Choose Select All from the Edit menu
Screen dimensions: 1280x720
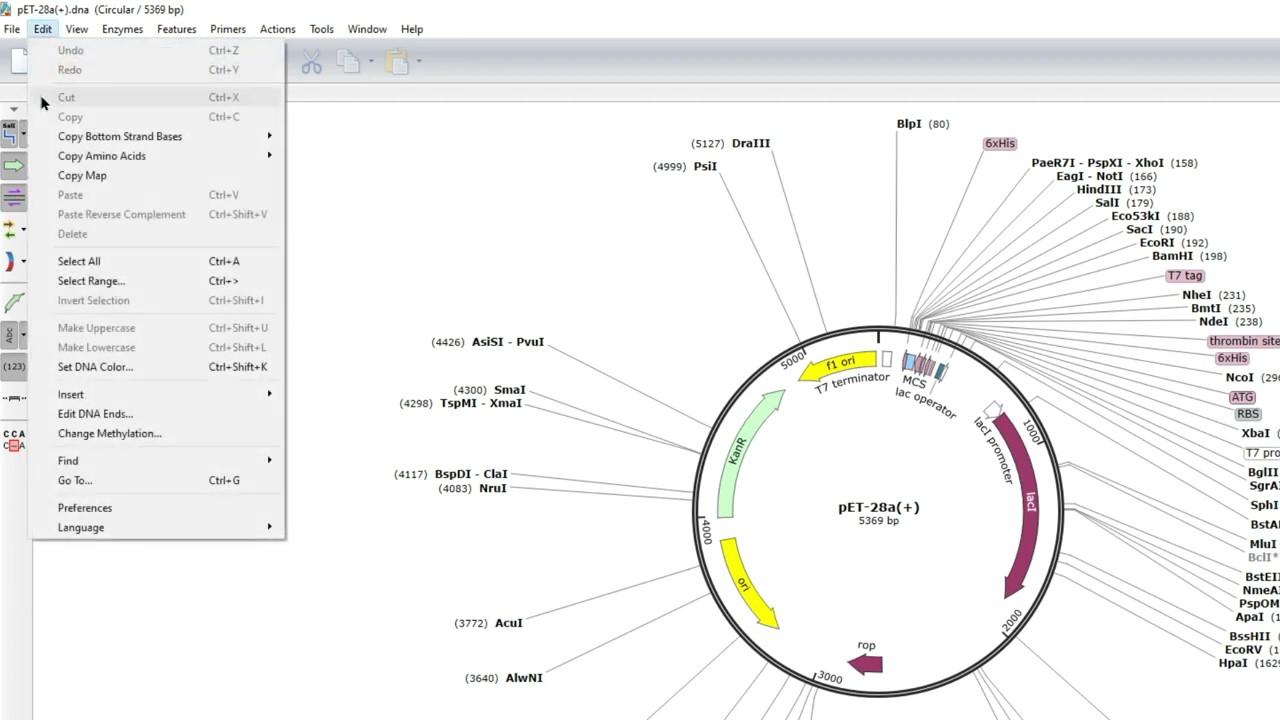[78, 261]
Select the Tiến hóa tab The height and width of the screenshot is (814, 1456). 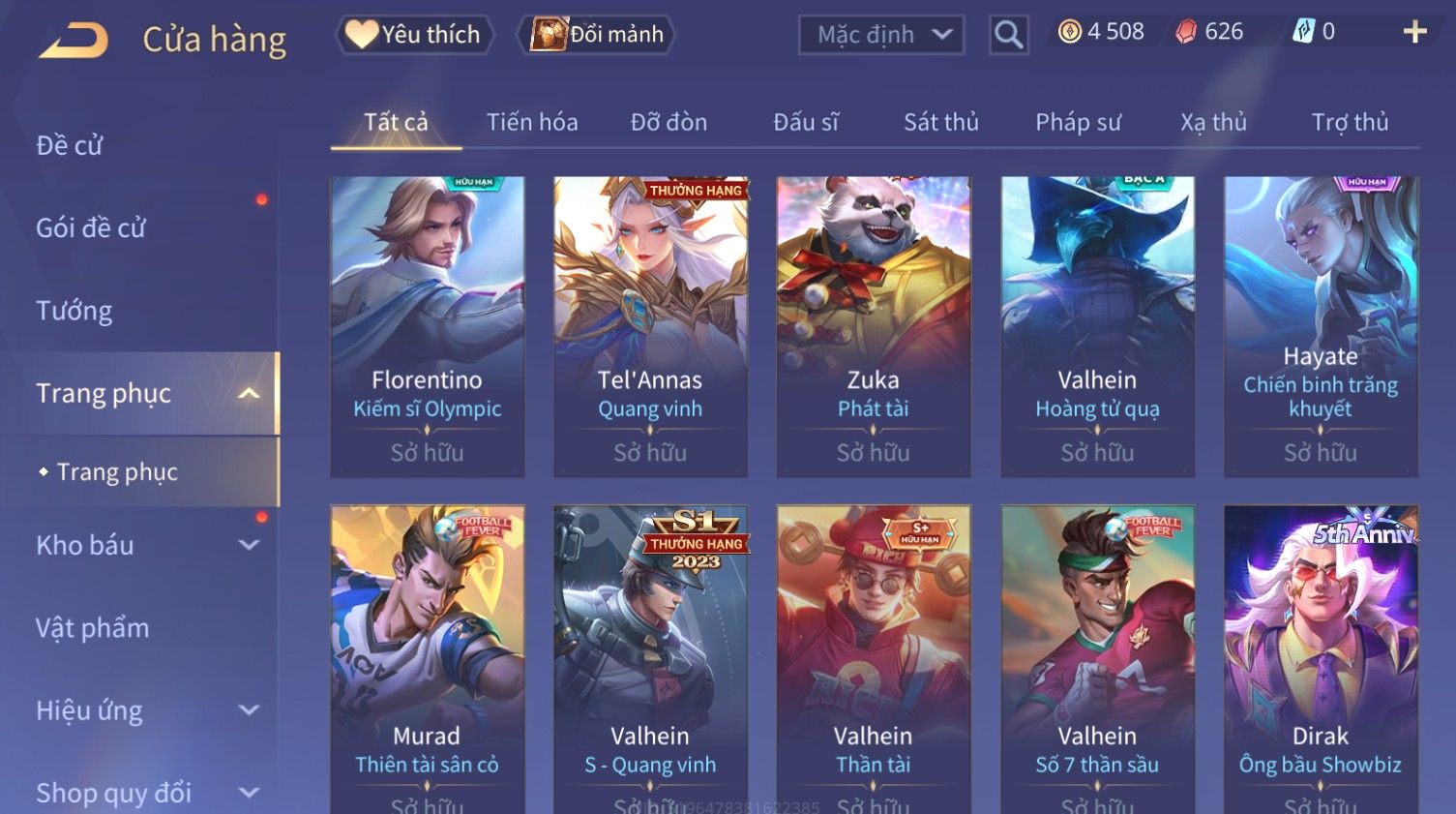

...

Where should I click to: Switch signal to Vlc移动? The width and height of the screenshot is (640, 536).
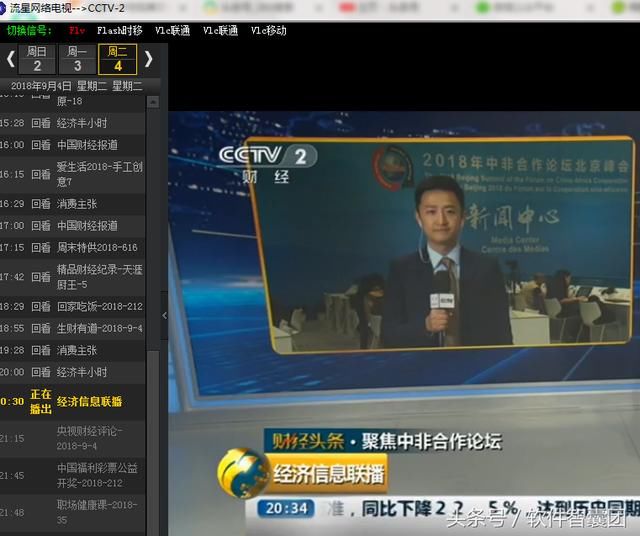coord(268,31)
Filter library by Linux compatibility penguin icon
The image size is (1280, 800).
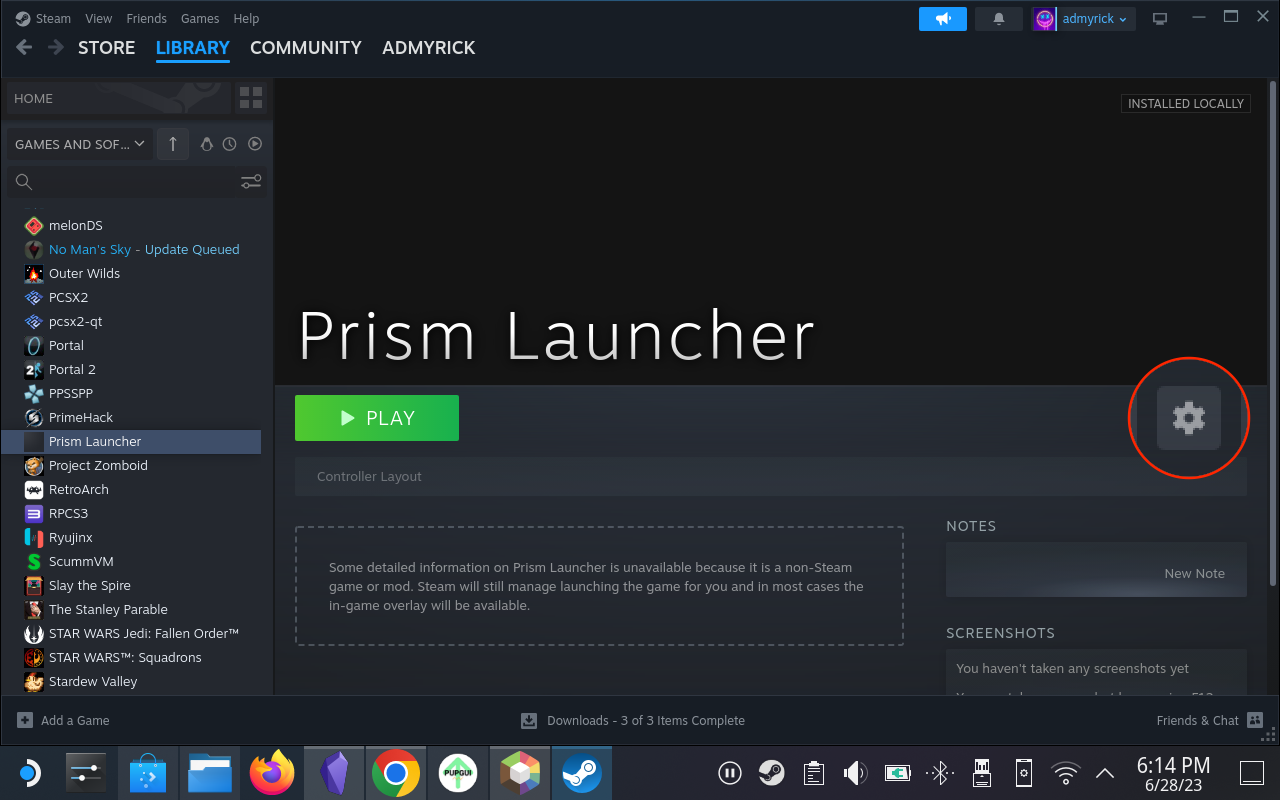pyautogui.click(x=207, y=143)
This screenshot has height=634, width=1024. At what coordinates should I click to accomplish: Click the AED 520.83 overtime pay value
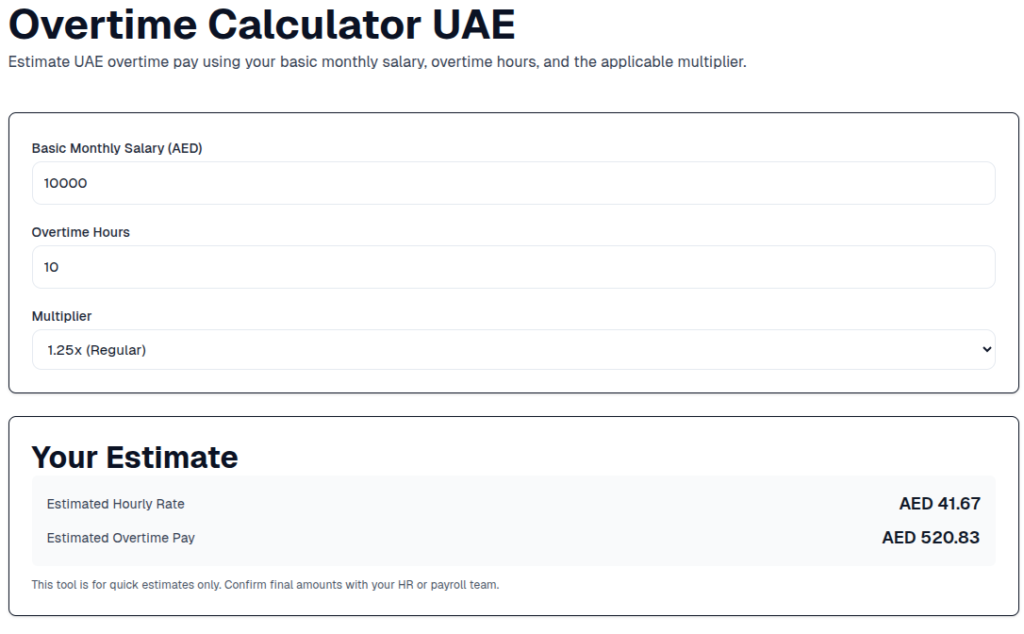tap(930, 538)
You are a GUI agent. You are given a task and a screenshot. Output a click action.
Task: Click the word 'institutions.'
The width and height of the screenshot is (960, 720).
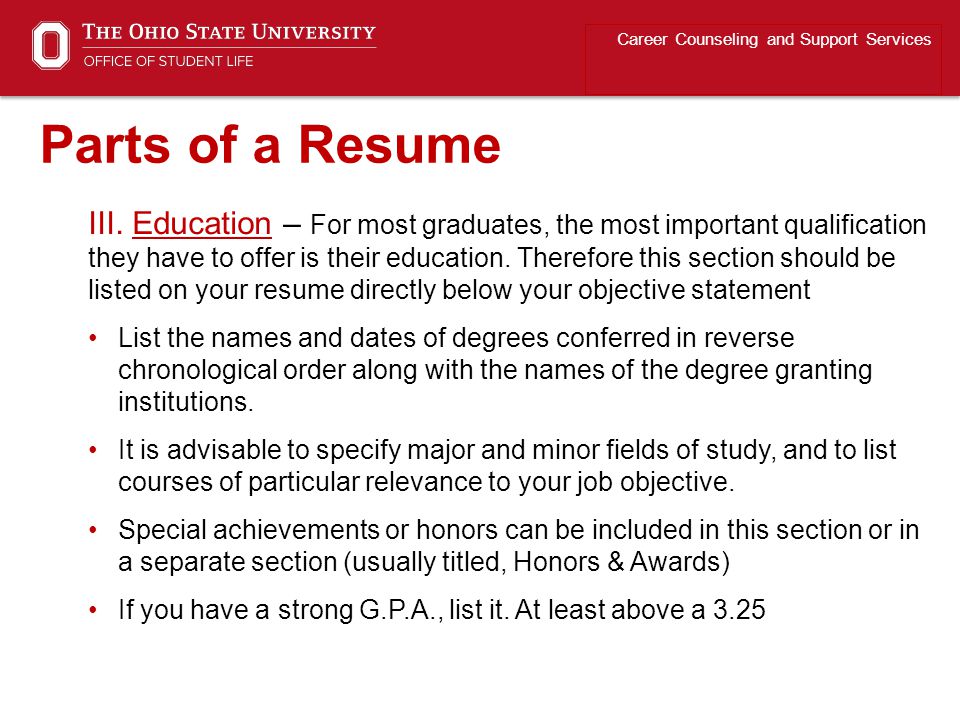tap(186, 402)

---

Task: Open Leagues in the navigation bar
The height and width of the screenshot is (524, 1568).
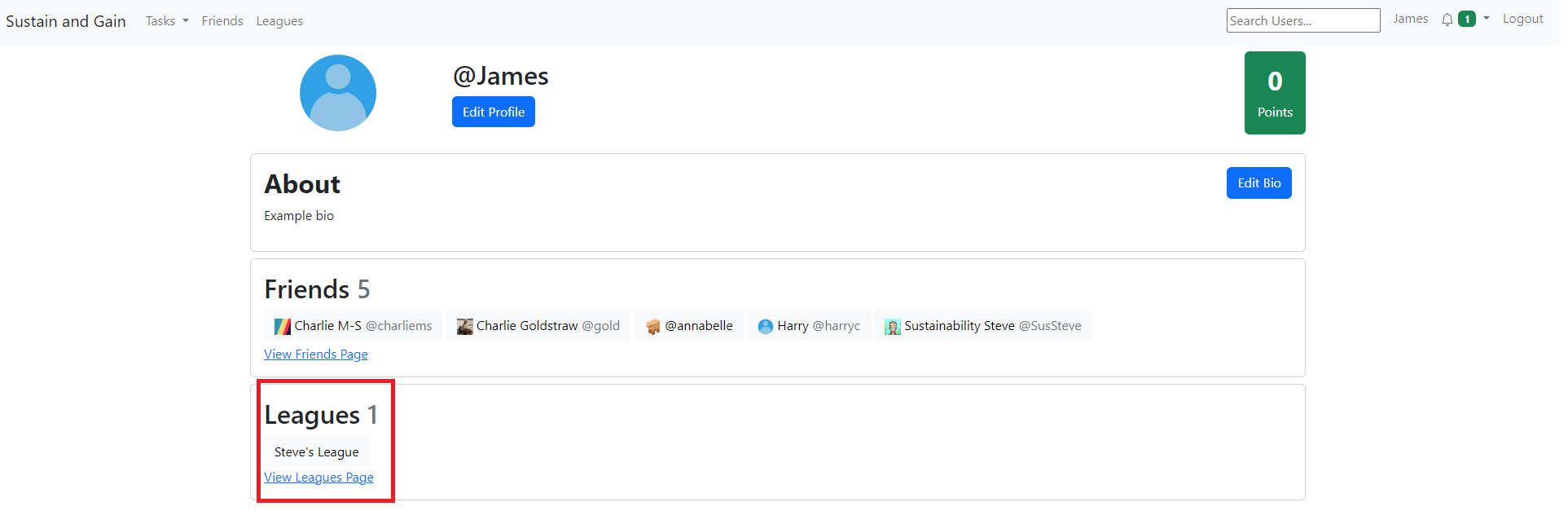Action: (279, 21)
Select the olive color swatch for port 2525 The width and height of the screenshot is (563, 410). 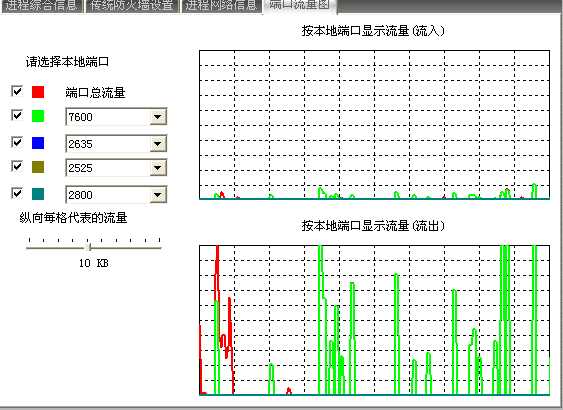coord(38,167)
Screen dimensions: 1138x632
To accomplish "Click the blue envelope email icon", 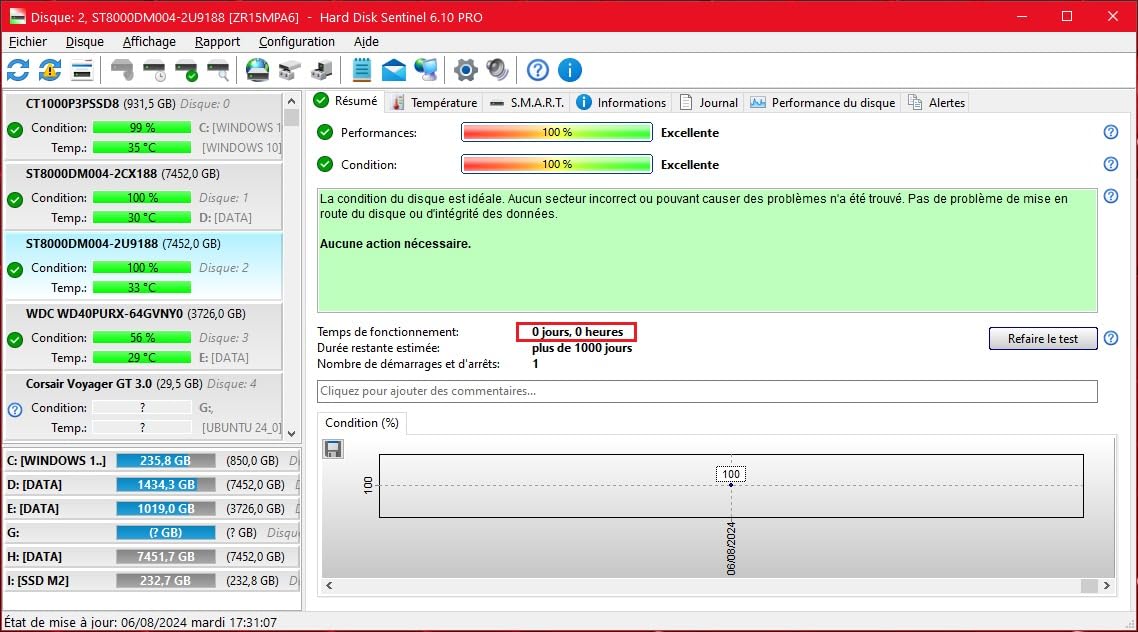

* _THE EXERCISE_
In the listing, substitute "Format menu" for "Edit menu" and write out the lines again with nothing else changed, beginning at the line that has "Choose Select All from the Edit menu" and stopping after the line that has "Select the Tiến". Leave the pictures out of your answer.

* _EXERCISE OUTPUT_
Choose Select All from the Format menu
Screen dimensions: 1280x720
[78, 261]
Select the Tiến hóa tab The height and width of the screenshot is (814, 1456). 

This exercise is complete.